Patients with diabetes mellitus (DM) are also susceptible to intestinal candidiasis,6,7 due to the effects of the hyperglycaemic state on the immune system such as dysfunction in the microbicidal activity, chemotaxis and the phagocytosis ability of the neutrophils.8 Additionally, there is increased death of leukocytes and decreased response to moderators of inflammation such as histamine and bradykinin among DM patients,9 resulting in a reduction in the capability of their immune systems to combat gastrointestinal infections.

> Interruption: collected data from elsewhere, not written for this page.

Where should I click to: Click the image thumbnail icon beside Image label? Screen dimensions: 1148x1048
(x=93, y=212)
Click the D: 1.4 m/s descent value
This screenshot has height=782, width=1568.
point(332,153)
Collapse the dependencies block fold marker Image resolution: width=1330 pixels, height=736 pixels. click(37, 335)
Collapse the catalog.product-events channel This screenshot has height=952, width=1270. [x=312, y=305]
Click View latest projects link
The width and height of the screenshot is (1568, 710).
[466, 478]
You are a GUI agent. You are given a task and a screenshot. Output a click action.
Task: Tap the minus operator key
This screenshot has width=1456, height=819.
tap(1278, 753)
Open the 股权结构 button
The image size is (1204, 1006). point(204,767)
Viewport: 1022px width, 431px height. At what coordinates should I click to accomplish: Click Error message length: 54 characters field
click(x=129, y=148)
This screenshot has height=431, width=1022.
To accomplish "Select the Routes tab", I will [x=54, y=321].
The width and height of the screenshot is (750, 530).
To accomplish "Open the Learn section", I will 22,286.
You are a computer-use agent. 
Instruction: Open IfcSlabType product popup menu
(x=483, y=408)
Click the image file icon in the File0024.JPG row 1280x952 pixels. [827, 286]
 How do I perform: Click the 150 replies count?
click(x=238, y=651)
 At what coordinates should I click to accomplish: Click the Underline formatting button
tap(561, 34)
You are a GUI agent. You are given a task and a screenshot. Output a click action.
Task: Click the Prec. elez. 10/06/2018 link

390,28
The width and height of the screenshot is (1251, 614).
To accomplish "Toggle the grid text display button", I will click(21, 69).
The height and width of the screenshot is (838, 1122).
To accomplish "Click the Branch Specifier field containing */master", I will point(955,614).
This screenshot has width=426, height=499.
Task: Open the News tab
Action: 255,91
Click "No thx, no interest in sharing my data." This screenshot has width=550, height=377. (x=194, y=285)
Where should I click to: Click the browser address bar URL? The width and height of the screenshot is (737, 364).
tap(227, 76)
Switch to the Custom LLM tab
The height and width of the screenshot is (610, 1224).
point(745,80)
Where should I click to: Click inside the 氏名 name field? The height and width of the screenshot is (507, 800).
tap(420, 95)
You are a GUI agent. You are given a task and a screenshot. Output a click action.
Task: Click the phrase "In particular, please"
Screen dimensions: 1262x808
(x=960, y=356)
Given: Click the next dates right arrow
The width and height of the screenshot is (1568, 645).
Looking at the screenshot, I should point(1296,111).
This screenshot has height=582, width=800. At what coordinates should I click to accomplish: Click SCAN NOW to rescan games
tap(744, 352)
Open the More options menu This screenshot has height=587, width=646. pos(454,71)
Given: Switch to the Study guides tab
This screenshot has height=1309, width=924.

Any of the Candida species can cause gastrointestinal candidiasis among diabetic patients; however, Candida albicans is the most common.10 Studies reporting prevalence of gastrointestinal candidiasis at the global and continental levels are scarce, and studies in various countries have yielded varying results. In Poland, Kowalewska et al.2 reported a prevalence of gastrointestinal candidiasis to be 75.47% among type 1 DM patients; however, in India, the prevalence varied from 2.45% in North India to 9.7% in Goa.10 A study in Turkey reported prevalence of gastrointestinal candidiasis to be between 25% and 40%.11 A review of studies conducted across the African continent reported a non-uniform prevalence of gastrointestinal candidiasis with a continental prevalence of 12.42% but with a slightly higher prevalence in sub-Saharan Africa at 12.8%.9

The range of antifungal drugs available for treatment of gastrointestinal candidiasis is limited, with azoles, polyenes, allylamines, echinocandins and flucytosine as the available options.3 Both C. albicans and non-albicans Candida species such as Candida tropicalis, Candida glabrata and Cand ida krusei have shown high rates of intrinsic and acquired forms of antifungal resistance.5,12,13,14 There are suggested factors that predispose diabetic patients to gastrointestinal candidiasis and these factors include superimposed immunosuppression, use of steroids, use of antibiotics and poor glycaemic control.15

Despite the increase in the number of patients with DM, a non-communicable disease with the potential to induce conditions that increase the risk of mycosis,3,7 gastrointestinal candidiasis among diabetic patients remains an understudied condition,2,5 with few guidelines on the identification and treatment of such infections.16,17 In Uganda the problem is compounded by a lack of adequate microbiology facilities in most health laboratories, which inhibits the timely diagnosis and treatment of such infections. We aimed to determine antifungal susceptibility of gastrointestinal Candida isolates from DM patients with persistent diarrhoea at St. Francis Hospital Nsambya.

Methods

Ethical considerations

This study was approved by the Institutional Ethics Committee and Institutional Review Board of International Health Sciences University: approval number IHSU-REC/0046. All participants provided written informed consent before the enrolment, and for participants younger than age 18 years, written informed consent was provided by a parent or legal guardian.

Study design

This was a cross-sectional study carried out at the Diabetes Clinic of St. Francis Hospital Nsambya, Kampala, Uganda. Two hundred and eighty DM patients attending the hospital’s diabetes treatment clinic were assessed by a medical officer for clinical presentation consistent with diarrhoea.

Inclusion criteria

Patients with diabetes who had signs and symptoms of gastrointestinal infection such as diarrhoea, abdominal pain, bloating and heartburn were consented and enrolled in the study.

Exclusion criteria

Diabetic patients who had other immunosuppressive diseases, chronic diseases and those admitted in wards were not included in the study. Participants were randomly selected and informed consent was obtained as previously described.18,19 Briefly, a list of all the patients attending treatment at the clinic was obtained. Microsoft Excel (Microsoft Corporation, Redmond, Washington, United States) was used to generate numbers ranging between 1 and 500 to three digits. The numbers were typed on cards and the cards were placed in a box. Eligible patients who picked cards with numbers that were multiples of three were enrolled in the study. The cards were reshuffled each time a card was picked and picked cards were not replaced. Where repeated numbers were generated, only one card with such numbers was left in the box.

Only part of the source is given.